Sen. Accuses Times of Endangering
U.S
Minneapolis Star/AP
December 17, 2005
WASHINGTON (AP) - A Republican senator on Saturday accused The New York
Times of endangering American security to sell a book by waiting until the day
of the terror-fighting Patriot Act reauthorization to report that the
government has eavesdropped on people without court-approved warrants.
"At least two senators that I heard with my own ears cited this as a reason
why they decided to vote to not allow a bipartisan majority to reauthorize the
Patriot Act," said Republican Sen. John Cornyn of Texas. "Well, as it turns out
the author of this article turned in a book three months ago and the paper, The
New York Times, failed to reveal that the urgent story was tied to a book
release and its sale by its author."
Cornyn did not name the senators in his remarks on the Senate floor.
A call to The New York Times' Washington bureau was referred to spokeswoman
Catherine Mathis, who could not be reached immediately.
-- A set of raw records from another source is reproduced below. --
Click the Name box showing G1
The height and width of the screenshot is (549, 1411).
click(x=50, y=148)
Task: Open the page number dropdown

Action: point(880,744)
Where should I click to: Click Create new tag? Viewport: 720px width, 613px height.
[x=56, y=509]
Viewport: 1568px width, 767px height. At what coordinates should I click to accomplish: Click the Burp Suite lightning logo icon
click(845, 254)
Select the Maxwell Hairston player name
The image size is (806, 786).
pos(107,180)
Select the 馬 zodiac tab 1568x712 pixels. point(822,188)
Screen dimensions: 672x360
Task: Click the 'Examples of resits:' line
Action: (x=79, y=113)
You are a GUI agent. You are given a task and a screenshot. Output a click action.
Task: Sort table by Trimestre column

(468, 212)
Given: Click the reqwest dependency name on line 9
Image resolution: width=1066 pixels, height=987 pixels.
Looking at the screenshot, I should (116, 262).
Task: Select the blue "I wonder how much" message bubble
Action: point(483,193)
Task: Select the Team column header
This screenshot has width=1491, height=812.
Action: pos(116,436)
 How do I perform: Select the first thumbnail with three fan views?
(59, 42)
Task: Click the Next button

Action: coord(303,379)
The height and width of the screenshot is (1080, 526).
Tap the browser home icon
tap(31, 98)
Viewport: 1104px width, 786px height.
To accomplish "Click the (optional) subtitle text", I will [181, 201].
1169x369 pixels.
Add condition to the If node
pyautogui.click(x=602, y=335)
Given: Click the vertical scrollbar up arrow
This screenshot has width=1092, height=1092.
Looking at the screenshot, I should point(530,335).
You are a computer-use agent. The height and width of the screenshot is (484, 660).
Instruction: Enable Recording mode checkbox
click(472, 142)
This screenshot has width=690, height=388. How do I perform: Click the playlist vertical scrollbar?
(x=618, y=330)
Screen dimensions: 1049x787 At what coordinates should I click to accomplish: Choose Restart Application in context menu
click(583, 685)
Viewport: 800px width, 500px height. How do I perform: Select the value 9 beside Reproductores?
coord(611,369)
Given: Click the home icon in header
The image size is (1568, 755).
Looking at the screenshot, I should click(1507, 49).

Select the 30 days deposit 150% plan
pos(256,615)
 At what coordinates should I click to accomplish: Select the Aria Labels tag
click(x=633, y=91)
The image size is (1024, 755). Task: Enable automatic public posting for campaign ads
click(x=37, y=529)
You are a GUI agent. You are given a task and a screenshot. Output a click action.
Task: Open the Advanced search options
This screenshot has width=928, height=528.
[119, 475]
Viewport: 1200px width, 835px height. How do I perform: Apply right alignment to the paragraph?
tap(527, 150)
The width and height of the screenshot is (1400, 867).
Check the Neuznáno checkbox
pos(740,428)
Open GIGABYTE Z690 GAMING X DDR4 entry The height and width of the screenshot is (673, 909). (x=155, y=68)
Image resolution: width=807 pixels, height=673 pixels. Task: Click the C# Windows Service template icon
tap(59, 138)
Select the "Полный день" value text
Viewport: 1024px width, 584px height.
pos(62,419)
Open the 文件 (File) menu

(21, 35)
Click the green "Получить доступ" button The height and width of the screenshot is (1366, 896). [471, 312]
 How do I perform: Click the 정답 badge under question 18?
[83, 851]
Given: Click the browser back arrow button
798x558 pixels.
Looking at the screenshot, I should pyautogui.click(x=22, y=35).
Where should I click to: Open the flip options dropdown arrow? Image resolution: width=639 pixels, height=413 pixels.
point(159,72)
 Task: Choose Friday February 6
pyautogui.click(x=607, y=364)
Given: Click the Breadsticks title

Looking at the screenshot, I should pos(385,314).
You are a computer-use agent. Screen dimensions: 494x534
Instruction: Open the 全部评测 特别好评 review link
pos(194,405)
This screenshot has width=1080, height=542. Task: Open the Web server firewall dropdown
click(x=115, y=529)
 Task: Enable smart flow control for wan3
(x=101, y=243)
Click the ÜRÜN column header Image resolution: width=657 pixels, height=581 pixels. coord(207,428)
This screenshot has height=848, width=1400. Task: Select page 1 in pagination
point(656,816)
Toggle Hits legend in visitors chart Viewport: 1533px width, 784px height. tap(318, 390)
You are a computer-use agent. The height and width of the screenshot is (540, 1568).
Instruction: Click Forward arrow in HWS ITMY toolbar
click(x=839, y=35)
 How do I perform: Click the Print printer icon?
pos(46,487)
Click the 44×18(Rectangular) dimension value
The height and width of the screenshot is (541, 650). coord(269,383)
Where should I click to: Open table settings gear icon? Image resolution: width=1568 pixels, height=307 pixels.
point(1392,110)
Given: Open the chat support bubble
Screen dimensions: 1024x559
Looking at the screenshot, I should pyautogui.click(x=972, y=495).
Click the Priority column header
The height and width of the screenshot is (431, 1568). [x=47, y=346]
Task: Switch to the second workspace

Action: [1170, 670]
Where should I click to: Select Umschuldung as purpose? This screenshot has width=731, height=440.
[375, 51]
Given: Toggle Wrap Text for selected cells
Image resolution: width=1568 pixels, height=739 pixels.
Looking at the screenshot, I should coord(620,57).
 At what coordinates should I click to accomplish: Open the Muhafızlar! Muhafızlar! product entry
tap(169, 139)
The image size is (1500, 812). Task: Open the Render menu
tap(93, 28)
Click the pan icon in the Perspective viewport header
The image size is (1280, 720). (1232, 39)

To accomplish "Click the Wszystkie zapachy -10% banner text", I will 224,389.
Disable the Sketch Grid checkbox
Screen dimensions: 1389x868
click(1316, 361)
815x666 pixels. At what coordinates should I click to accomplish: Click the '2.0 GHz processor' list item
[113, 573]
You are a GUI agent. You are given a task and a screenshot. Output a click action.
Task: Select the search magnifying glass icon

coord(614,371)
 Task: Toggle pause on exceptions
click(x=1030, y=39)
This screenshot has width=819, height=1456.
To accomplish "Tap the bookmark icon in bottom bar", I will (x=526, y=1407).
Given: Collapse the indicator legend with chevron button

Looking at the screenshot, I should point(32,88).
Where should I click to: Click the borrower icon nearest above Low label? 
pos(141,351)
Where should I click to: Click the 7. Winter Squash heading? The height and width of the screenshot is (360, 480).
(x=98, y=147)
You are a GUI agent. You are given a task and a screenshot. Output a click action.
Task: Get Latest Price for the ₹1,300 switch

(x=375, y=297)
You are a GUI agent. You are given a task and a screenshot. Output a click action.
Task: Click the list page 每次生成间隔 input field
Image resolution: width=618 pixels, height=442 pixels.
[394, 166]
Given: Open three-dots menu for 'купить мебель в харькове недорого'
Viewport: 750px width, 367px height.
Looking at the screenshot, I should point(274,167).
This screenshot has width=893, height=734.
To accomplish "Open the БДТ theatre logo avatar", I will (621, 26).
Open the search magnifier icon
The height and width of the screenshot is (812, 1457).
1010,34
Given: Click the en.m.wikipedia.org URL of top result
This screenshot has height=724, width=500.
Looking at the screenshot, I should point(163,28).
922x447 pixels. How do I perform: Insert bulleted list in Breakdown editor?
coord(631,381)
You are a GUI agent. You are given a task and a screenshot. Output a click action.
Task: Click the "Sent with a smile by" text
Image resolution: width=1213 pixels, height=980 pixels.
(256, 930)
Times reporter James Risen, who wrote the story, has a book "State of WAR:
The Secret History of the CIA and the Bush Administration," coming out in the
next few weeks, Cornyn said.
"I think it's a crying shame ... that we find that America's safety is
endangered by the potential expiration of the Patriot Act in part because a
newspaper has seen fit to release on the night before the vote on the floor on
the reauthorization of the Patriot Act as part of a marketing campaign for
selling a book," Cornyn said.
Since October 2001, the super-secret National Security Agency has, without
court-approved warrants, eavesdropped on the international phone calls and
e-mails of people inside the United States. President Bush said Saturday that
the White House had kept the congressional leadership informed, which a
Republican lawmaker confirmed.
But several senators cited the NSA revelation as a reason to uphold a
filibuster on the renewal of the expiring portions of the USA Patriot Act - the
domestic anti-terrorism law enacted after the attacks of Sept. 11, 2001 -
without getting additional safeguards into the law. Supporters of renewing the
law failed to get 60 votes needed to break the filibuster.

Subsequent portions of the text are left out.